What you should do | Once you find the line below that has "You are a GUI", output it and every line after it exactly, stopping after the line that has "Task: Click the Publish", with no pictures.

Provided information |

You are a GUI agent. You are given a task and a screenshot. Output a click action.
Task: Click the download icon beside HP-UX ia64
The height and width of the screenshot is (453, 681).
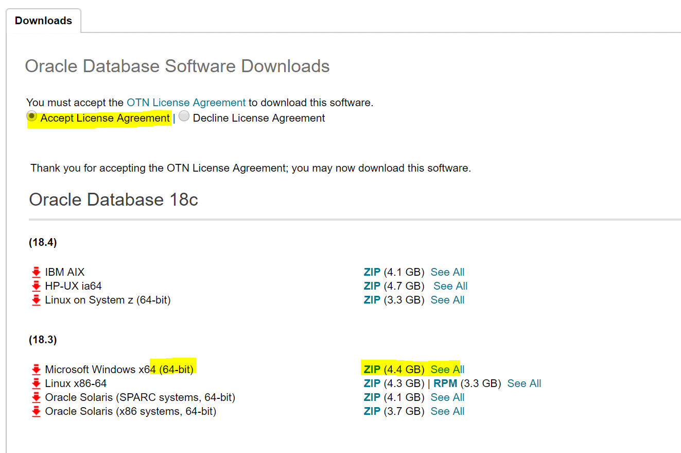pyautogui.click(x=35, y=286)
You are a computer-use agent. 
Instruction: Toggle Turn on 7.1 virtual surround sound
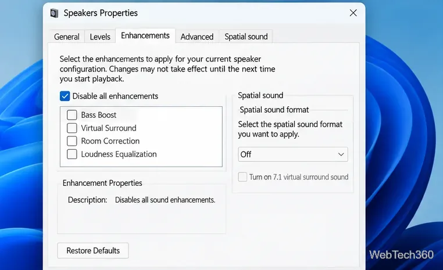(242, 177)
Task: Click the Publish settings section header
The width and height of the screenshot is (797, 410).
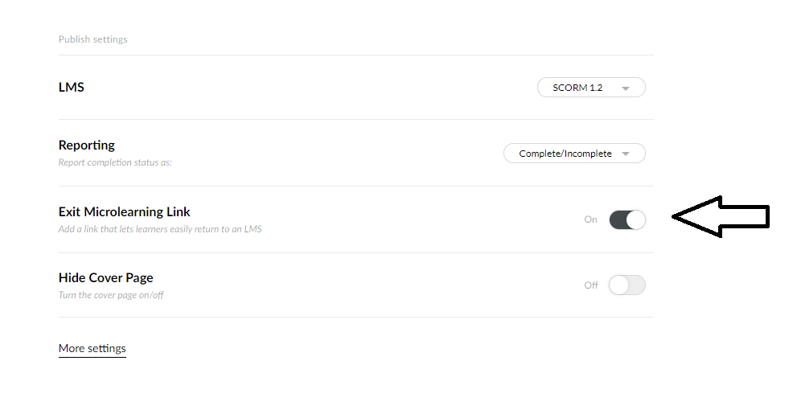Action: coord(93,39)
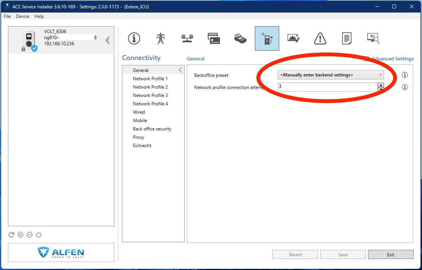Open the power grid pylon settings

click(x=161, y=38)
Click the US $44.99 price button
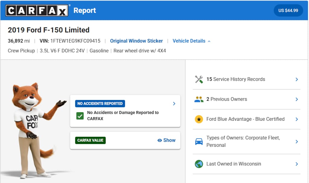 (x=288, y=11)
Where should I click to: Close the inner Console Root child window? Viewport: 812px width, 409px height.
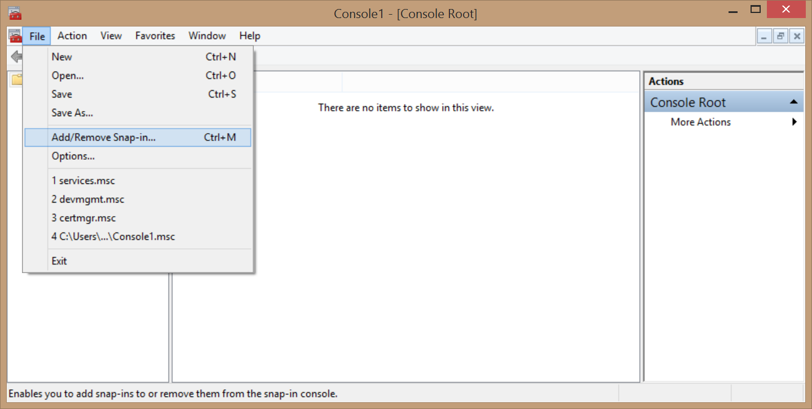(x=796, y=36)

==

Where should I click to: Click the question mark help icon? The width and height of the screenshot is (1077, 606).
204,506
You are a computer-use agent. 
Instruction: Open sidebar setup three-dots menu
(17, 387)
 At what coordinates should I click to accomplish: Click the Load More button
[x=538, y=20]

Result of this task |
You are a GUI agent. You are given a task and a screenshot. Output a click action.
Task: Click the download icon beside HP-UX ia64
The height and width of the screenshot is (453, 681).
pyautogui.click(x=35, y=286)
You are a computer-use agent. 
Instruction: Toggle Turn on 7.1 virtual surround sound
(242, 177)
Task: Click the Publish settings section header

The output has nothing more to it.